→ **What is needed**
Retype, word for word, each line between the lines holding "Where should I" and "The width and", inclusive, and leave the rest of the data alone.
The input Start Marker
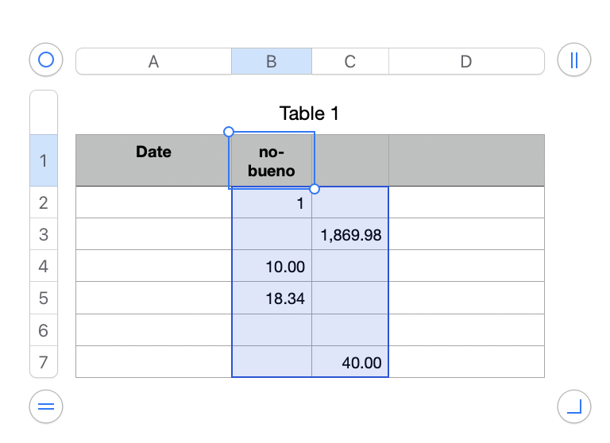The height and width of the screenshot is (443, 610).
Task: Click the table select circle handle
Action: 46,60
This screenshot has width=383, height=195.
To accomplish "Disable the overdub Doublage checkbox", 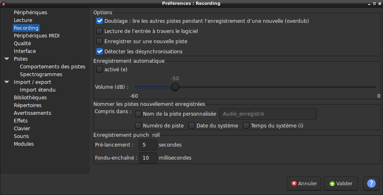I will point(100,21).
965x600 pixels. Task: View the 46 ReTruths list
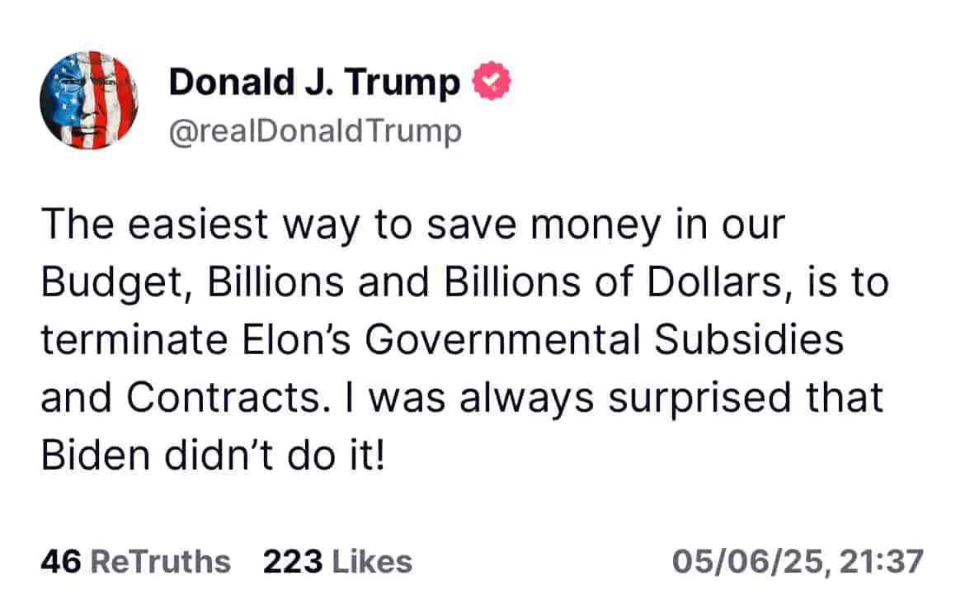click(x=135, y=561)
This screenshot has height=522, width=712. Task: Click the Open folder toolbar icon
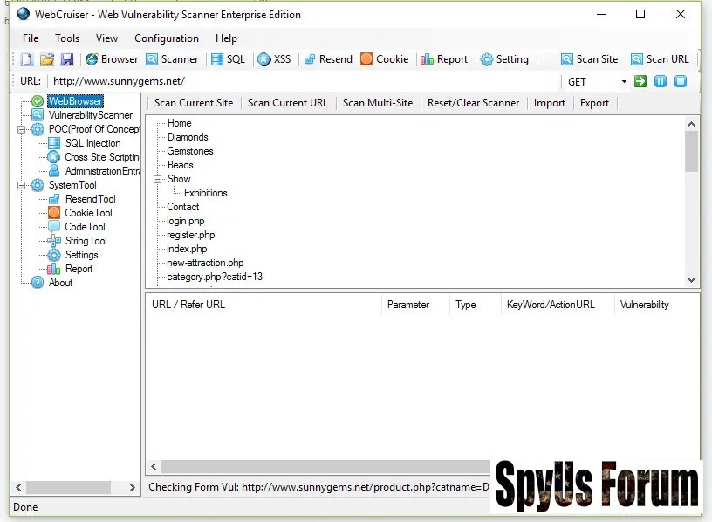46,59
The input End Marker
The input Start Marker
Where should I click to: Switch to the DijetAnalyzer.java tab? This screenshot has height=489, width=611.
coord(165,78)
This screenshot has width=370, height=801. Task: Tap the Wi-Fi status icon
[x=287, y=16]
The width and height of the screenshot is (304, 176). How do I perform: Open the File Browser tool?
The input End Marker
The input Start Marker
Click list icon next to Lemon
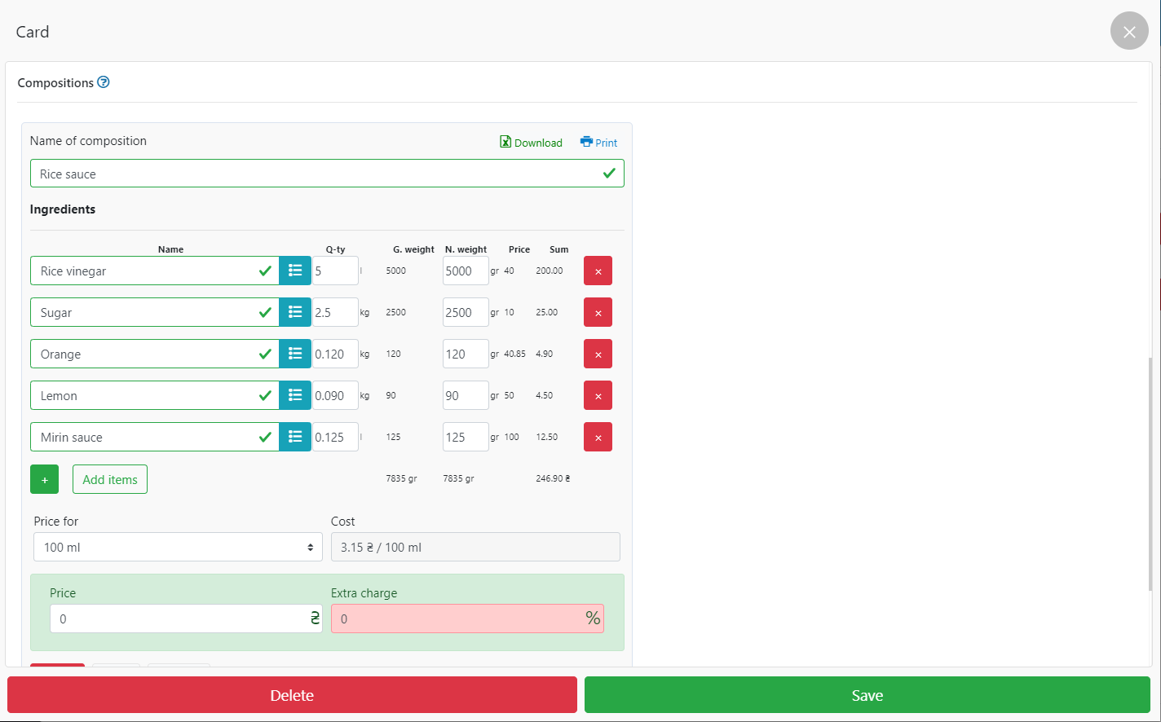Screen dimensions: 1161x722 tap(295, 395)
The input End Marker
→ **Result for this task**
Where should I click to: Switch to the DijetAnalyzer.java tab? This screenshot has height=489, width=611.
coord(165,78)
This screenshot has width=370, height=801. Task: Tap the Wi-Fi status icon
[x=287, y=16]
The width and height of the screenshot is (304, 176). How do I perform: Open the File Browser tool?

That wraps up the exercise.